Spiegel Online had earlier reported that Germany's Federal Criminal Police (BKA) had informed state and federal officials that terrorist organisations may be planning to target such events.
"Germany has stood in the cross hairs of international terrorism for a long time," said German Interior Minister Hans-Peter Friedrich in a statement. "At this time, there are no indications of plans to attack or targets within Germany."
The match between Bayern Munich and Borussia Dortmund is the first time two German teams will have met at a European Champions League final. This year's game is being played in London, and hordes of German football fans were expected to gather in public spaces to watch the game on television.
Friedrich said German security officials were in close contact with intelligence agencies from other European countries, just as they would be with any major event.
Oliver Platzer, a spokesman for the Interior Ministry of the southern German state of Bavaria, in which Munich lies, said fans attending public viewing should not expect exceptional security controls.

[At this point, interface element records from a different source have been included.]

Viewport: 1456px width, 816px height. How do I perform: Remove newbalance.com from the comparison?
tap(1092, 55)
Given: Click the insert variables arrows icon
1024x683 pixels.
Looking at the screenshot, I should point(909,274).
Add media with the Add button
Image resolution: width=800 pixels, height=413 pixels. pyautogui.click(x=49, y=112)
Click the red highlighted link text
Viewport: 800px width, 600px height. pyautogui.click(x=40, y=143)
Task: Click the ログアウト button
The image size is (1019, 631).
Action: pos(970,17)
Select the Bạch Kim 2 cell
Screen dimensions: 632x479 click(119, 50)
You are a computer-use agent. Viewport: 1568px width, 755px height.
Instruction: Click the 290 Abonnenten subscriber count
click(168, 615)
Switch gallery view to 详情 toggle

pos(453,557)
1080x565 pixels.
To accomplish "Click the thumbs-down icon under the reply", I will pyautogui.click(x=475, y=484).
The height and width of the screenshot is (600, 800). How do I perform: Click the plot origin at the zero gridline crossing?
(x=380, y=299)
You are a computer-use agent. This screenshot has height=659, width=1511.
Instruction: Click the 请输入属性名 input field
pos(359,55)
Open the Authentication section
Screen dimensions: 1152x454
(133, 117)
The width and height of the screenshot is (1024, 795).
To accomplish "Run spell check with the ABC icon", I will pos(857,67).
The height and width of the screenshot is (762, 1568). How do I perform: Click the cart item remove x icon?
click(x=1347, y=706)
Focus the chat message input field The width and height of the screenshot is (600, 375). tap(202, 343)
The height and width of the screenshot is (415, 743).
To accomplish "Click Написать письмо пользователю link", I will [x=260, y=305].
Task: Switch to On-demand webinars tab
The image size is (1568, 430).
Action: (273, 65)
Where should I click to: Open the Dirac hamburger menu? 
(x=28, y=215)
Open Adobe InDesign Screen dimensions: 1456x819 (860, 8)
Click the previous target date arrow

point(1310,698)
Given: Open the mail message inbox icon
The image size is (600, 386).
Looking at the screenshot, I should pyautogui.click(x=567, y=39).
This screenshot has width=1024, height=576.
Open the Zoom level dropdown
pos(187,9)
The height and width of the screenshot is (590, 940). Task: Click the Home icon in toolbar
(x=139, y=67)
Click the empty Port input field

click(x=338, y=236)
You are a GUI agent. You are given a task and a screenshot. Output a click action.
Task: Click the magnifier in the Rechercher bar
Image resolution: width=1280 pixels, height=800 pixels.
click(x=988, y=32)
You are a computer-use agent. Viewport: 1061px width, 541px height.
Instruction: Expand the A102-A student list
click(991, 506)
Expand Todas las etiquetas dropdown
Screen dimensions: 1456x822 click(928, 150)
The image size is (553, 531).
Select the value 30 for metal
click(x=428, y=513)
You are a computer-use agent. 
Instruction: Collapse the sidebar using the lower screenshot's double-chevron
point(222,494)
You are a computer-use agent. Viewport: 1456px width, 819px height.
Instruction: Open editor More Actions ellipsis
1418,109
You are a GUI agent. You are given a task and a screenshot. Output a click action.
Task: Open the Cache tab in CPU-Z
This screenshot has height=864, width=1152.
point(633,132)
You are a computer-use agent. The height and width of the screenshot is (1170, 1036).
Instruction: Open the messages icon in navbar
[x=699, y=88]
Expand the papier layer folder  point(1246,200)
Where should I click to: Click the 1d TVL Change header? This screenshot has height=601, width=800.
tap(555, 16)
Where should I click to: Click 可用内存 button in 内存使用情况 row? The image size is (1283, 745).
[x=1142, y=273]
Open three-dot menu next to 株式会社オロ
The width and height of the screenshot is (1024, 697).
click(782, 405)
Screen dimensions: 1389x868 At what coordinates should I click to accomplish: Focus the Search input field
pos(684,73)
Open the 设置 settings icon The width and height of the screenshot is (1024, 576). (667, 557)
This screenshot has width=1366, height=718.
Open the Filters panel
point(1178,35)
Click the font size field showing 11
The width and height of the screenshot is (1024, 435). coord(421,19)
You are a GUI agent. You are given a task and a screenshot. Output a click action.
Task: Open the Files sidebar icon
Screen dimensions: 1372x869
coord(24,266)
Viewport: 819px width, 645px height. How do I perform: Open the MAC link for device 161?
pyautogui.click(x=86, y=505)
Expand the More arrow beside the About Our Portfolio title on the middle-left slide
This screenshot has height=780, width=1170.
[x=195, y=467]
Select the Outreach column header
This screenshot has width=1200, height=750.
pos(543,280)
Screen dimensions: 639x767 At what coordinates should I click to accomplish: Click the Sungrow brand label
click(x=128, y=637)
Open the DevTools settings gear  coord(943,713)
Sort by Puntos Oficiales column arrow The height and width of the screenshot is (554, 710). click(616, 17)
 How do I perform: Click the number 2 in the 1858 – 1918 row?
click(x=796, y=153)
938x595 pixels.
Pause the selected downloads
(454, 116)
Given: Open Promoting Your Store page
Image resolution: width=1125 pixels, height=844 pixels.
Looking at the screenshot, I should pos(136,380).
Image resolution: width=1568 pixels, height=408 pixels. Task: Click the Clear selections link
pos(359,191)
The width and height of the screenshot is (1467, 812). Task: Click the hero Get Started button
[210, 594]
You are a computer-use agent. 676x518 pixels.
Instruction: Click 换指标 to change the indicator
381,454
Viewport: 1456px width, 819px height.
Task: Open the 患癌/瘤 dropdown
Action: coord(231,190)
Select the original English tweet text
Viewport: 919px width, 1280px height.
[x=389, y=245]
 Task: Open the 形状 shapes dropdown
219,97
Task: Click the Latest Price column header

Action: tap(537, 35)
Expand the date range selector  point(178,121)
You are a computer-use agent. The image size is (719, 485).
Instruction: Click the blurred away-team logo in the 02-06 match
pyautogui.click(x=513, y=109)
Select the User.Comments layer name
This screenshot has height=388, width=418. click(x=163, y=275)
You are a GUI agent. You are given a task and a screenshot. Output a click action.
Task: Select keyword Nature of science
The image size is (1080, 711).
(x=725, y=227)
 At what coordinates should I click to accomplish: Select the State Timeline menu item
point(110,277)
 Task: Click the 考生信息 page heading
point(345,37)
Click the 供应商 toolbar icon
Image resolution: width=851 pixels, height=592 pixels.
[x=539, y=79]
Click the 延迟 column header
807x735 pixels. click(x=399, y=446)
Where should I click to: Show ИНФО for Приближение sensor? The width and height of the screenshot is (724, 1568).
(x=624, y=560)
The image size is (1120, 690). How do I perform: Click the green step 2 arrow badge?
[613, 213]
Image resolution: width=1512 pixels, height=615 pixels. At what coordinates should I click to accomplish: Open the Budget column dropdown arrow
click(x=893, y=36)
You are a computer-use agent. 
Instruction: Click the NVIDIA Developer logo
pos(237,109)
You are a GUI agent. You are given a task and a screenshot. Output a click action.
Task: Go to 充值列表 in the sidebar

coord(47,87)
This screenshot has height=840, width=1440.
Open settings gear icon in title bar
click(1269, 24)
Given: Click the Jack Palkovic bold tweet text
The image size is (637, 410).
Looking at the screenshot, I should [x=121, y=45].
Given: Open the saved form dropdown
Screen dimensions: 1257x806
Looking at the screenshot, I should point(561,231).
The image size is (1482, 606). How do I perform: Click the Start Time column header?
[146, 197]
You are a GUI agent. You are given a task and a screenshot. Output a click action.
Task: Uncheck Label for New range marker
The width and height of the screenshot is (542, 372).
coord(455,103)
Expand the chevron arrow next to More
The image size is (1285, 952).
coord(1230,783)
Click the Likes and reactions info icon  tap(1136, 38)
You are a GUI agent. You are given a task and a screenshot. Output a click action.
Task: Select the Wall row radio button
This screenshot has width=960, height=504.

"There are no indications of any concrete dangers, not in Germany and certainly not in Bavaria," he said. Other key cities, like Dortmund and Berlin, were also not reporting plans for extra security.
The Interior Ministry of the state of North Rhine-Westphalia said it had no reports of specific threats, noting only "abstract" reports.
Broadcaster SWRinfo said the reports of a possible threat came from the Russian internal security service FSB. But it reported that authorities had no information on a specific time or place for any attack. Nor was it clear that any threat was specifically targeted at the Champions League events, it reported.
However, the FSB had fingered a possible suspect, who has since been identified by the BKA.
The FSB information is being treated seriously since the FSB had drawn attention to the Boston Marathon bombing suspects before the April 15 attack, which killed three and left dozens injured.
According to the Spiegel report, the BKA received indications that Islamists were pondering attacking public viewing areas before the start of the broadcast. BKA head Joerg Ziercke had informed federal and state interior ministries about the plans in a confidential meeting Friday, Spiegel reported.